21 years of life I have lived, to the best of my ability, on this planet earth.
Can I call that one of my greatest accomplishments or is the plaque being sent to my parents instead..?
If you asked me four years ago what my twenty-first birthday would be like, I doubt it would have any resemblence to the truth. While I can’t (and shouldn’t) speak for my fifteen year old self, I can confidently say that it odds-on had to do with my glorious new freedom to legally consume alcohol.
Because that’s what being 21 is all about.. Isn’t it?
Truthfully, that’s what I thought. Twenty-one is simply the year the United States government deems me mature enough to purchase and consume alcohol.
When I write it and say it aloud, it sounds silly.
Twenty-one means so much more to me. Today, I get to celebrate a life well-lived, and a future I can’t begin to wrap my head around. I get to praise the fact that while I don’t know what tomorrow, the next day, month or year will look like, I know very well who my God is. I get to celebrate the process I started when I said “yes” to Jesus, and the path He’s walked me along thus far. I’m spending my birthday with my heart in a posture of praise. I don’t always love the fact that I don’t know where I am going with the Lord, but today I do.. And that’s a wonderful gift.

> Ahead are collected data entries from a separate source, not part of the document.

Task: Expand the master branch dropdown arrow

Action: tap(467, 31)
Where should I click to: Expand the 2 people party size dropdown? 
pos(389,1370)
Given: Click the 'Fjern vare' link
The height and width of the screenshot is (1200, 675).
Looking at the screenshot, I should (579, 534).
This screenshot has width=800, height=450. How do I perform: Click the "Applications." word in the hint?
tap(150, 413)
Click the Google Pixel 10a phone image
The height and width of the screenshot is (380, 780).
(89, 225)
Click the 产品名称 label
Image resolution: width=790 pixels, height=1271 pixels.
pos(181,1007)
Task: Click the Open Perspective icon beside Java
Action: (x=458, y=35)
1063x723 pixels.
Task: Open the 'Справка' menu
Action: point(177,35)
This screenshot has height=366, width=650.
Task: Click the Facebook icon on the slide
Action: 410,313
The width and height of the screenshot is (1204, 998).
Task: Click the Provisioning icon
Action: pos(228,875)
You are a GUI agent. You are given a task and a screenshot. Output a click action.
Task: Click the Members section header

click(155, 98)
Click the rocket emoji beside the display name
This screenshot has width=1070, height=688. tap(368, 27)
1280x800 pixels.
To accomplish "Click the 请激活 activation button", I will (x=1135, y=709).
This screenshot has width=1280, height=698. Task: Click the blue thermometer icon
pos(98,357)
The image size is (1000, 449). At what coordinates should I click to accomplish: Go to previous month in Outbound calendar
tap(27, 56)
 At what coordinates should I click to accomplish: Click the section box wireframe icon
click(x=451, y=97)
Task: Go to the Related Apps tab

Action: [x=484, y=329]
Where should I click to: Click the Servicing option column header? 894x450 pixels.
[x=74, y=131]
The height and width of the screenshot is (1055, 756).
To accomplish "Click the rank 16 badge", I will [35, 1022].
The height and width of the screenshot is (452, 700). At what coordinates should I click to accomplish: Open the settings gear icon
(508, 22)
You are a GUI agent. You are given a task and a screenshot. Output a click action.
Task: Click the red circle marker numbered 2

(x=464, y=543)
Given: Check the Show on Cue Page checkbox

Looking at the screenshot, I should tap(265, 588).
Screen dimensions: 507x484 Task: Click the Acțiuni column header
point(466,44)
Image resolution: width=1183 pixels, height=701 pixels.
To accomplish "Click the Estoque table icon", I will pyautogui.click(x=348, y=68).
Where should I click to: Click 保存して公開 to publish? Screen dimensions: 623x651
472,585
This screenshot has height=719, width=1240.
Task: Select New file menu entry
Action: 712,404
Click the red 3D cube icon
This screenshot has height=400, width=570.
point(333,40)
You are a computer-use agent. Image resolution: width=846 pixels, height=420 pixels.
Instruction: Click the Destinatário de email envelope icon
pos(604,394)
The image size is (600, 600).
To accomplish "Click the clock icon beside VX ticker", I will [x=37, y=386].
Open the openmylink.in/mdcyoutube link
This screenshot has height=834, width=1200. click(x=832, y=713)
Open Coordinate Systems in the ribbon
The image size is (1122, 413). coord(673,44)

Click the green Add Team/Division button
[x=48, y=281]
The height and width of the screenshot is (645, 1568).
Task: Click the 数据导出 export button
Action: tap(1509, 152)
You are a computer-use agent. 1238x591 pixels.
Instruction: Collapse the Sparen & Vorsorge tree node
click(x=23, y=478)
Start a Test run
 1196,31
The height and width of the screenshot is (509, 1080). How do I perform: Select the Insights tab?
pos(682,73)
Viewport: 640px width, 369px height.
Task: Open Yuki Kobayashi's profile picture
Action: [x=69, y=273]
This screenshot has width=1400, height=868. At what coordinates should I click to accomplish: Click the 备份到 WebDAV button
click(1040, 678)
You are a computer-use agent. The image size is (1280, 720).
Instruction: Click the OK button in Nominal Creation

When I was in high school I thought twenty-one was when I’d finally have everything figured out and I’d be well on my way to living my best life.
Honestly, that’s exactly what it is.
I mean, you’ll never hear me say that I have it all figured out. I don’t. However, my Papa does and I’ll happily rest easy in that. I really am living my greatest life learning who I am, and figuring out what healthy, biblical leadership looks like. I feel young, proud and humble stepping into the unknown.
Tomorrow, my squad begins to arrive in Atlanta for launch. I am a mix of happy, scared, anxious, excited and overall ready. I look forward to seeing their eager faces, and walking alongside them as they figure out God’s character, who Jesus actually is, and what this World Race is all about. Keep Gap R in your prayers, guys! Launch is big and scary and intimidating, but altogether glorious! For many, it will be the first time they say goodbye to their parents for longer than a week. (and vice versa for the parents!)
In all, twenty-one didn’t begin like I imagined it, but it’s a helluva lot better than I ever expected. So thank you to the United States for their trust in my alcoholic management ability. You’re sweet and I am incredibly flattered. However, twenty-one is going to be so much bigger than that.